The place of IP chemotherapy in the treatment of ovarian cancer continues to be broadly discussed, but few appreciate the many nuances of this wide-ranging debate. For precisely this reason, it is important to emphasize the key role and rationale for IP administration of cisplatin, which may be lost amongst the many concerns about IP drug delivery and its toxicity. Our major premise within this debate is that this successful treatment strategy should be kept simple, to ensure safety while retaining the positive signal coming from the trials reviewed (ie, based on IP cisplatin at doses ranging from 60–75 mg/m2, depending on clinical circumstances and prior exposure to platinum drugs). Of interest, a meta-analysis of treatments for ovarian cancer points to IP therapy as leading to yet another incremental advance.[48,49]

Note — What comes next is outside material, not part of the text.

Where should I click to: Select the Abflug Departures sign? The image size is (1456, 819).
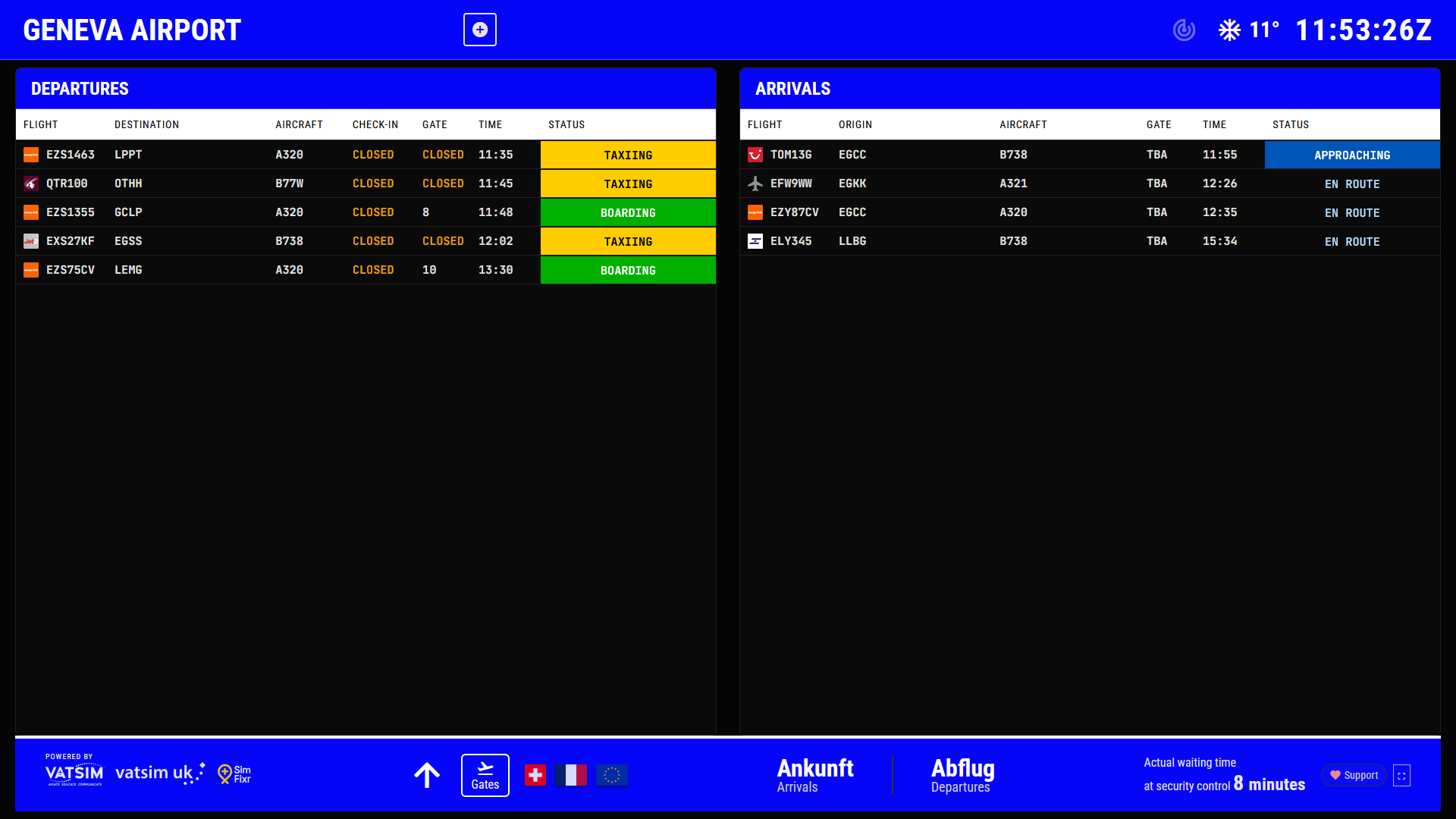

Ongoing clinical trials by the GOG and others will undoubtedly clarify these issues that have been raised, and they hold promise for enhancement in efficacy (eg, by adding bevacizumab) or reductions in toxicity (eg, based on findings with IP carboplatin). The results of these trials are eagerly awaited. In the meantime, IP therapy should be considered on an individual basis in patients who do not qualify for clinical trials. A strategy utilizing IP cisplatin administration is already applicable to many patients, based on the weight of the evidence to date.
Financial Disclosure: The authors have no significant interest or other relationship with the manufacturers of any products or providers of any service mentioned in this article.